### TASK INSTRUCTIONS:
Rewrite the entries from the start through the line containing "166x215 pixels. point(117,39)", switching "column header" to "table heading" and leaving everything else unchanged.

### TASK MATERIAL:
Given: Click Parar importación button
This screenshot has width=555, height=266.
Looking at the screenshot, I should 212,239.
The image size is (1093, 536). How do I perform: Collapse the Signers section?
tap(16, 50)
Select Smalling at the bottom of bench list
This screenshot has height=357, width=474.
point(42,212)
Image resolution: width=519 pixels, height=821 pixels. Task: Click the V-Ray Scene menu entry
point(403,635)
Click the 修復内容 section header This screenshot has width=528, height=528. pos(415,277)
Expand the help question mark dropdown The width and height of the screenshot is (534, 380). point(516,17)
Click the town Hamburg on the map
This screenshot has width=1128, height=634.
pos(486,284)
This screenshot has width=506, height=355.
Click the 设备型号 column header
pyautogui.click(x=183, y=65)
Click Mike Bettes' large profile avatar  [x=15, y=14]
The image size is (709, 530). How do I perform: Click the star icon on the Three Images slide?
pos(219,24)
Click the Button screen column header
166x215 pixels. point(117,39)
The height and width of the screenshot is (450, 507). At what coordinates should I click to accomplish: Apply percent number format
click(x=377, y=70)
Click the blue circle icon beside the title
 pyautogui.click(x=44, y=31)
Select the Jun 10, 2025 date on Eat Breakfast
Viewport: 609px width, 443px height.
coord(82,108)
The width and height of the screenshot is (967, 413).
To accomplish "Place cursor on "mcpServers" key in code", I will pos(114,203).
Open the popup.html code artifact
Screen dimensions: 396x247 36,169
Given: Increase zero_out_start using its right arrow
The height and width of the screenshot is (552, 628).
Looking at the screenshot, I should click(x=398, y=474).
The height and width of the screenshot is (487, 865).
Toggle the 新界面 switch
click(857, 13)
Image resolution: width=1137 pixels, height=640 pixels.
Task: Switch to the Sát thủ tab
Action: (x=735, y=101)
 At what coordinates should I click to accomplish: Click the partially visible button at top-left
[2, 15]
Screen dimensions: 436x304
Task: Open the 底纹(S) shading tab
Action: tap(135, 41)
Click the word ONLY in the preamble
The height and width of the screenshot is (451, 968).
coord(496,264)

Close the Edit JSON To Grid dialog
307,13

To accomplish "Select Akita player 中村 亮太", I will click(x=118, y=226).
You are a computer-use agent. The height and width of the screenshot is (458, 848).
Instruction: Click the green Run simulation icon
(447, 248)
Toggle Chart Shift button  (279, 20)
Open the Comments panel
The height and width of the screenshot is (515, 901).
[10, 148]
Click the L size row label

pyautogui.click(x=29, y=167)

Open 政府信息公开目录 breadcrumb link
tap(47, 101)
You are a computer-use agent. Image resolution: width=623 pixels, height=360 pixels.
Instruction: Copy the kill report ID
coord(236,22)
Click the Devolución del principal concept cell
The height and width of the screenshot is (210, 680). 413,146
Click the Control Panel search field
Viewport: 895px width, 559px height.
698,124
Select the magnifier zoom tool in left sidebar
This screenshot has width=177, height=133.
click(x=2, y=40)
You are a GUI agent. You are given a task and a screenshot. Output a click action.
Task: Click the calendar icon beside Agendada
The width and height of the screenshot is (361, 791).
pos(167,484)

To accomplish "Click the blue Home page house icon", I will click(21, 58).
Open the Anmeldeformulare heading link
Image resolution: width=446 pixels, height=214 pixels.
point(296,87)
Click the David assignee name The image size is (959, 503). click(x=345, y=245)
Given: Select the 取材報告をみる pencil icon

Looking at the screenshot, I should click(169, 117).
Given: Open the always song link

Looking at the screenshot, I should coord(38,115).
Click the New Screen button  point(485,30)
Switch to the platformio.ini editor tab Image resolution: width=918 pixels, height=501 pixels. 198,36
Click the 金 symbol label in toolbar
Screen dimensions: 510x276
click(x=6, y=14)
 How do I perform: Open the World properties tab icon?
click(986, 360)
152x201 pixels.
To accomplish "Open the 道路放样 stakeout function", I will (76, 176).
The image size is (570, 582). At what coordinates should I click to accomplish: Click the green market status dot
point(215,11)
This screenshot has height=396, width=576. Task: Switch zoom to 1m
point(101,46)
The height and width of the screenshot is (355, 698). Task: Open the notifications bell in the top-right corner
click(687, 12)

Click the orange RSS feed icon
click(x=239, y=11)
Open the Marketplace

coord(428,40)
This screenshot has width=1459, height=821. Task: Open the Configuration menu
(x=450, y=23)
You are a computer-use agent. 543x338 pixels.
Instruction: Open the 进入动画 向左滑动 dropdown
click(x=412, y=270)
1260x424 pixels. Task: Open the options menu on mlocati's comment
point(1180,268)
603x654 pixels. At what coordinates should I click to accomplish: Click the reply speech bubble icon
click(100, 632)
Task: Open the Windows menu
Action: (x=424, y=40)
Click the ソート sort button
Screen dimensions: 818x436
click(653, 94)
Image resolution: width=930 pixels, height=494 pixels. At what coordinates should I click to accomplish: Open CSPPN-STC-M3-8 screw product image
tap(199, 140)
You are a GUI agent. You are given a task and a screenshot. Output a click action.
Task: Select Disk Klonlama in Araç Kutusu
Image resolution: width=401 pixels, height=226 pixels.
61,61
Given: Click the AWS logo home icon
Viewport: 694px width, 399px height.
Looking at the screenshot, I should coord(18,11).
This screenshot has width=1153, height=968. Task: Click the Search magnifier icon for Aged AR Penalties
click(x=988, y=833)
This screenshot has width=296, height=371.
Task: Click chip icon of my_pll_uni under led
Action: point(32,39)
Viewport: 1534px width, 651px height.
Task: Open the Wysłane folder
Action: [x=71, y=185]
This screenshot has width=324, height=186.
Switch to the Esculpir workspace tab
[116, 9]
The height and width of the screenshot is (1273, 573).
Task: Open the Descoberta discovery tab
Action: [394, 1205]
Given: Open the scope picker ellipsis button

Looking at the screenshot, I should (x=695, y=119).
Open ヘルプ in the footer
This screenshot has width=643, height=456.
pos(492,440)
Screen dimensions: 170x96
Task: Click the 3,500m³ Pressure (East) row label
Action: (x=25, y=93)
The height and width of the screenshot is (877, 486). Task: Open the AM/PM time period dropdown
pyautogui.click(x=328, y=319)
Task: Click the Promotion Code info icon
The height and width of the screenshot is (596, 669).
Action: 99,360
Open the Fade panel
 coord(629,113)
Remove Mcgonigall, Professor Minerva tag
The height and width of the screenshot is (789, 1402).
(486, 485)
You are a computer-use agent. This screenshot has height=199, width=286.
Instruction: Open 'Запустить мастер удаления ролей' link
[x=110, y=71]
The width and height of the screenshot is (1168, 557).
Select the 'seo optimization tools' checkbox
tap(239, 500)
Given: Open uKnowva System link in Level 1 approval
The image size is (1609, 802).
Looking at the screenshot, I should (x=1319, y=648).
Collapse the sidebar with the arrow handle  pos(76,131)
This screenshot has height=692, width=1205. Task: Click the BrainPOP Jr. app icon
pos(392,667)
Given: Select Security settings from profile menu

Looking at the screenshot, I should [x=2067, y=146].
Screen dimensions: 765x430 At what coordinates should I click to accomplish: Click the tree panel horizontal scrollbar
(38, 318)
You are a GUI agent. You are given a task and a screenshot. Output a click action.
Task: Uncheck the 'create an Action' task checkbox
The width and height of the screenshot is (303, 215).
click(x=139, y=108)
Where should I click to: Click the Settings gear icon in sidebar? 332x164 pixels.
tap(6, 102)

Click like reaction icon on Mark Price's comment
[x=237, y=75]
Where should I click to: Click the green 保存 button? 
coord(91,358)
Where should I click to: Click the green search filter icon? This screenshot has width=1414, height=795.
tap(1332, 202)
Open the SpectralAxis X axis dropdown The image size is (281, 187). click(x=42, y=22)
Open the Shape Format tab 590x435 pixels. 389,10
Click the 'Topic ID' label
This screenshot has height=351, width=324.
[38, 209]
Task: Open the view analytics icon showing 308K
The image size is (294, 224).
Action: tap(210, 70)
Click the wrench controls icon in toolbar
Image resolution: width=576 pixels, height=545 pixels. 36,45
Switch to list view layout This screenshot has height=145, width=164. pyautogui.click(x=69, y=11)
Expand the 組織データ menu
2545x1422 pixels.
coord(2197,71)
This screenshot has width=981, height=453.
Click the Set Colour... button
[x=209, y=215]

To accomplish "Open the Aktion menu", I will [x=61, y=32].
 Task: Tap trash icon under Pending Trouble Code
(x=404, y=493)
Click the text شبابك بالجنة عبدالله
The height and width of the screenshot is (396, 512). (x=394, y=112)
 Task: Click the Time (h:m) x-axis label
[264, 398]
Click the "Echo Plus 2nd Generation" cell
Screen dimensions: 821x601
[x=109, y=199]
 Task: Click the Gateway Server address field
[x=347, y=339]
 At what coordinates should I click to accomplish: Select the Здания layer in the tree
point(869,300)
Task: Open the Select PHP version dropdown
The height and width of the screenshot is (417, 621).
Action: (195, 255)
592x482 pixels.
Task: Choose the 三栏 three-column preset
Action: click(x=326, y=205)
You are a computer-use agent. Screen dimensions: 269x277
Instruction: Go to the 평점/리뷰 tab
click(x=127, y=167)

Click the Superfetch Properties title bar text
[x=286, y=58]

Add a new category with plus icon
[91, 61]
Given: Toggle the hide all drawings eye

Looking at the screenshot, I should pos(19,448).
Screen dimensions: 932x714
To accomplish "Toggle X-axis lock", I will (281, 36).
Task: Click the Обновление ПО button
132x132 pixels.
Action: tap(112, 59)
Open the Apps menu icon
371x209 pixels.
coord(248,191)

### ANSWER TO THIS PROBLEM:
Given: Click Parar importación button
This screenshot has width=555, height=266.
Looking at the screenshot, I should 212,239.
The image size is (1093, 536). How do I perform: Collapse the Signers section?
tap(16, 50)
Select Smalling at the bottom of bench list
This screenshot has height=357, width=474.
point(42,212)
Image resolution: width=519 pixels, height=821 pixels. Task: Click the V-Ray Scene menu entry
point(403,635)
Click the 修復内容 section header This screenshot has width=528, height=528. pos(415,277)
Expand the help question mark dropdown The width and height of the screenshot is (534, 380). point(516,17)
Click the town Hamburg on the map
This screenshot has width=1128, height=634.
pos(486,284)
This screenshot has width=506, height=355.
Click the 设备型号 table heading
pyautogui.click(x=183, y=65)
Click Mike Bettes' large profile avatar  [x=15, y=14]
The image size is (709, 530). How do I perform: Click the star icon on the Three Images slide?
pos(219,24)
Click the Button screen table heading
166x215 pixels. point(117,39)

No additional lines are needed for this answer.